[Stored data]
====================
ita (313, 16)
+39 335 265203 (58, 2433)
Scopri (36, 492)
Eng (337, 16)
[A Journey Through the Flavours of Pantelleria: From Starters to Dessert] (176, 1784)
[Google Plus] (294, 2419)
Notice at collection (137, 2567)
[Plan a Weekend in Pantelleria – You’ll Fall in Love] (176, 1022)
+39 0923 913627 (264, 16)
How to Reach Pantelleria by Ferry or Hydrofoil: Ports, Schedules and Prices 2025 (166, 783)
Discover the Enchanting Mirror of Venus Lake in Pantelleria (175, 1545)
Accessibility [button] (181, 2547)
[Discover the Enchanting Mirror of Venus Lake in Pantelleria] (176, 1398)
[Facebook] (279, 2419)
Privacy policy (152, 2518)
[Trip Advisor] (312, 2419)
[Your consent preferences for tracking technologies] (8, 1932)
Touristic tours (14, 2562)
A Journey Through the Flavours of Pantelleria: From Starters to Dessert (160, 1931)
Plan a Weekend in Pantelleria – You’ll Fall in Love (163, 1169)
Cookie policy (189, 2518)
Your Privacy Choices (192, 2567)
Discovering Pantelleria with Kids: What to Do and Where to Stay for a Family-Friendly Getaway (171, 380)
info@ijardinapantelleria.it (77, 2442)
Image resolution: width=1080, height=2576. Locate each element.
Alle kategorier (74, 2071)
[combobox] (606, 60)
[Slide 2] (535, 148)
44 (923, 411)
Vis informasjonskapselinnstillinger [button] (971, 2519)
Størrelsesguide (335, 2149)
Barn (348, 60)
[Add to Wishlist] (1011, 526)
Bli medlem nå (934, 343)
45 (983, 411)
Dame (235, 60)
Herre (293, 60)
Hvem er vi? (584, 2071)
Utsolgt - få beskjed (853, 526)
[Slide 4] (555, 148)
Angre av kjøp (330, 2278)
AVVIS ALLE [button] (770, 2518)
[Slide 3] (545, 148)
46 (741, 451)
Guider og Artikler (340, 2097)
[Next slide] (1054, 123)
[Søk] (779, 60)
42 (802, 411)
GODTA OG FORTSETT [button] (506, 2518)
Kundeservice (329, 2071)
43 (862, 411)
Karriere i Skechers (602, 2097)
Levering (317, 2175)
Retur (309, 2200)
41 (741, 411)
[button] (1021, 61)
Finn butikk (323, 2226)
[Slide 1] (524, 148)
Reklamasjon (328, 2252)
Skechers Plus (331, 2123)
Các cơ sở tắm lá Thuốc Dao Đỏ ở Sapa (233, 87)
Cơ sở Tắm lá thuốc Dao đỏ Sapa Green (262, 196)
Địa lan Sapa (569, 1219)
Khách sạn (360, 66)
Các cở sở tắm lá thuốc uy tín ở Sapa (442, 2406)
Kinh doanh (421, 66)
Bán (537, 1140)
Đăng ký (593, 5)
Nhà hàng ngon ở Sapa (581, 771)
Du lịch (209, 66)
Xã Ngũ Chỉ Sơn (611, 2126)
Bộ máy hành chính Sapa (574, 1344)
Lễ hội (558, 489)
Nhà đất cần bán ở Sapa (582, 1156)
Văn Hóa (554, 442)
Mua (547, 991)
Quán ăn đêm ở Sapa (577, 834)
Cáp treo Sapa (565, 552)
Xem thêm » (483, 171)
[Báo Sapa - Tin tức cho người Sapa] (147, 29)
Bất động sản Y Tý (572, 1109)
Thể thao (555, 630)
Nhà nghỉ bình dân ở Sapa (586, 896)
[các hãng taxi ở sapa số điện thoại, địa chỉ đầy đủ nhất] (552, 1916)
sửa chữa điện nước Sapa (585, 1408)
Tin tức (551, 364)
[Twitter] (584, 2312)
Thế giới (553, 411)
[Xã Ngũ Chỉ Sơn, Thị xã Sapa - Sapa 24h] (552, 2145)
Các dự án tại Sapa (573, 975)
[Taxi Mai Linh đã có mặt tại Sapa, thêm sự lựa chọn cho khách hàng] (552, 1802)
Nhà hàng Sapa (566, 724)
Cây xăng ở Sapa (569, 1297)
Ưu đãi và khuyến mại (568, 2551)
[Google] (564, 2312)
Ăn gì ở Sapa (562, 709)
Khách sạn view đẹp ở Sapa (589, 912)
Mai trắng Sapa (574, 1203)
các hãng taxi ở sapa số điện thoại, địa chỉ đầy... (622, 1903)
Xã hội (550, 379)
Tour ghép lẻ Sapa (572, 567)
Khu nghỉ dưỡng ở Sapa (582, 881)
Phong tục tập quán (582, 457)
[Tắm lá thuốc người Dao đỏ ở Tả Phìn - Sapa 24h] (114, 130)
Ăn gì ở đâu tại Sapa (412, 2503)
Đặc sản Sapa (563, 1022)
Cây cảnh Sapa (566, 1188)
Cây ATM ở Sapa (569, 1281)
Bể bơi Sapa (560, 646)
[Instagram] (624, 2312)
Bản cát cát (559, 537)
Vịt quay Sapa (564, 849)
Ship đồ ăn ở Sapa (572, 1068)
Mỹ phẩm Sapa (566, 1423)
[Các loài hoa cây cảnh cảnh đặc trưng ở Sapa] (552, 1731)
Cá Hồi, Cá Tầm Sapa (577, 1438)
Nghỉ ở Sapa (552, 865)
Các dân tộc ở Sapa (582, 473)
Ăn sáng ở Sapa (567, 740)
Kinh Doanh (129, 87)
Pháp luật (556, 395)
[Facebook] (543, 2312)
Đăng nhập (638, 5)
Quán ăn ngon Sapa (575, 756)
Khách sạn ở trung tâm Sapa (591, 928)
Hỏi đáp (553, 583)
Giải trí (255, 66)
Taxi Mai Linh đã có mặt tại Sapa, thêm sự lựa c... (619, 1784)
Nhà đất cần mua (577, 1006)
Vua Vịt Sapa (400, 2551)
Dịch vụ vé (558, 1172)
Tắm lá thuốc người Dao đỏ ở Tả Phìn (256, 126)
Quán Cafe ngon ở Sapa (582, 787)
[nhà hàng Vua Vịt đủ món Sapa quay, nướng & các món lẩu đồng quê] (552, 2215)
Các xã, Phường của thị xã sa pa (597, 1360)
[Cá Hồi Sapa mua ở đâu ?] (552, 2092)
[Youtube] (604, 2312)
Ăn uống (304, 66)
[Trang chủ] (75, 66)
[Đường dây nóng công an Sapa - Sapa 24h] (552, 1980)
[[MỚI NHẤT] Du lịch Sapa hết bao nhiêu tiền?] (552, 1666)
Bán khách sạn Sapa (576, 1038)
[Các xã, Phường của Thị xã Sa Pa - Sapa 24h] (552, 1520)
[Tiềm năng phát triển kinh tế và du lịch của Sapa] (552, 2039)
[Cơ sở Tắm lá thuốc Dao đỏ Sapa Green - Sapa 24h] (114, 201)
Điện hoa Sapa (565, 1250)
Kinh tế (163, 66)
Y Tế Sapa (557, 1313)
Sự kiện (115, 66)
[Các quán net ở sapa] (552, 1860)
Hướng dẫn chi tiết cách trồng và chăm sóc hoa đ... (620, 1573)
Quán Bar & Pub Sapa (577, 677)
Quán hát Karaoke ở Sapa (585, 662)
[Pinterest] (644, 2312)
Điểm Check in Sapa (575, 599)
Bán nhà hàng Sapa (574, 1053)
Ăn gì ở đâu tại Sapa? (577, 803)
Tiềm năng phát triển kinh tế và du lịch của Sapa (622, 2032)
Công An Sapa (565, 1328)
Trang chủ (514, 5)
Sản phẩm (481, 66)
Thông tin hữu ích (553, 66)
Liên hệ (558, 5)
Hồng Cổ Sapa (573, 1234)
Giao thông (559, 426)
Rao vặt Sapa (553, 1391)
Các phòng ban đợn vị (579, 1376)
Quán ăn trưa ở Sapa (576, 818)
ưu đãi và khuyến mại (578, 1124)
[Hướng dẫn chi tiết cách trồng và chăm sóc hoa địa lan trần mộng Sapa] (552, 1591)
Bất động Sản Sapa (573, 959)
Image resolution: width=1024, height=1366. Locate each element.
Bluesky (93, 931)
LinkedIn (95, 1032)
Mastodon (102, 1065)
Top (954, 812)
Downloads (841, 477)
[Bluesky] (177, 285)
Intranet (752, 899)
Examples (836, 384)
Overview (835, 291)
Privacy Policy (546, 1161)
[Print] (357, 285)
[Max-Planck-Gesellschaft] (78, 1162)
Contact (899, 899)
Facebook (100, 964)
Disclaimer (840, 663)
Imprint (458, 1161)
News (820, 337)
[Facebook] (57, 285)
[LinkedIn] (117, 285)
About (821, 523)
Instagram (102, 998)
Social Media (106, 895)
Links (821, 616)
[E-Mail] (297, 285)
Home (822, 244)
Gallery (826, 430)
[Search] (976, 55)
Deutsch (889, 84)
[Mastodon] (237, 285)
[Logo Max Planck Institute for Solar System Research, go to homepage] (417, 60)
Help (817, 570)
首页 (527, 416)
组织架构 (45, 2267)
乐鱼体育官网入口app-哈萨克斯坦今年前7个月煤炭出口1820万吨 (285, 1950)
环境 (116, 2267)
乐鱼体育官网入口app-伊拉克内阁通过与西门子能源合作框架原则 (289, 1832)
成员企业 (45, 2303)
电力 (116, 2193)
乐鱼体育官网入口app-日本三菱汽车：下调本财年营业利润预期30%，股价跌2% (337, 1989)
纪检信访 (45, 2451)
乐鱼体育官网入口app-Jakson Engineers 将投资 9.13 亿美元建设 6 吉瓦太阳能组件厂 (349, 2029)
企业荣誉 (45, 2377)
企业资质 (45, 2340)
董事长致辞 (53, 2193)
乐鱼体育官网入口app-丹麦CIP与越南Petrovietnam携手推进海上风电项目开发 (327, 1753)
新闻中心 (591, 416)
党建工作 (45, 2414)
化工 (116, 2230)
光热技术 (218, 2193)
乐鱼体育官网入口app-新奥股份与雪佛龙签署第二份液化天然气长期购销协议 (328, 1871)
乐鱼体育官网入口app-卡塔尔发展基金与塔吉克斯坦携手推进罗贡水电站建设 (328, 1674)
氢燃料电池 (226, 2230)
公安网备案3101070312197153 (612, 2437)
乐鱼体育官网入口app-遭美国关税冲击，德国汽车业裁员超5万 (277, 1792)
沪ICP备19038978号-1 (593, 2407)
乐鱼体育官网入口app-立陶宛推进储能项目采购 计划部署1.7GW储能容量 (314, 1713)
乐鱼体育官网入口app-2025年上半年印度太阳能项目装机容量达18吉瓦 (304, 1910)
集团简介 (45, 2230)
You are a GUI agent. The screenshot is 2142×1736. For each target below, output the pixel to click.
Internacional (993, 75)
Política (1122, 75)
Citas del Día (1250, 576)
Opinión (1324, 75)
====================
▶ ACTIVITY
All that is wanted is a faithful reproduction of the line above with "ưu đãi và khuyến mại (578, 1124)", the line with "[Mastodon] (237, 285)", and every line in between.

▶ RESPONSE AREA
ưu đãi và khuyến mại (578, 1124)
[Hướng dẫn chi tiết cách trồng và chăm sóc hoa địa lan trần mộng Sapa] (552, 1591)
Bất động Sản Sapa (573, 959)
Image resolution: width=1024, height=1366. Locate each element.
Bluesky (93, 931)
LinkedIn (95, 1032)
Mastodon (102, 1065)
Top (954, 812)
Downloads (841, 477)
[Bluesky] (177, 285)
Intranet (752, 899)
Examples (836, 384)
Overview (835, 291)
Privacy Policy (546, 1161)
[Print] (357, 285)
[Max-Planck-Gesellschaft] (78, 1162)
Contact (899, 899)
Facebook (100, 964)
Disclaimer (840, 663)
Imprint (458, 1161)
News (820, 337)
[Facebook] (57, 285)
[LinkedIn] (117, 285)
About (821, 523)
Instagram (102, 998)
Social Media (106, 895)
Links (821, 616)
[E-Mail] (297, 285)
Home (822, 244)
Gallery (826, 430)
[Search] (976, 55)
Deutsch (889, 84)
[Mastodon] (237, 285)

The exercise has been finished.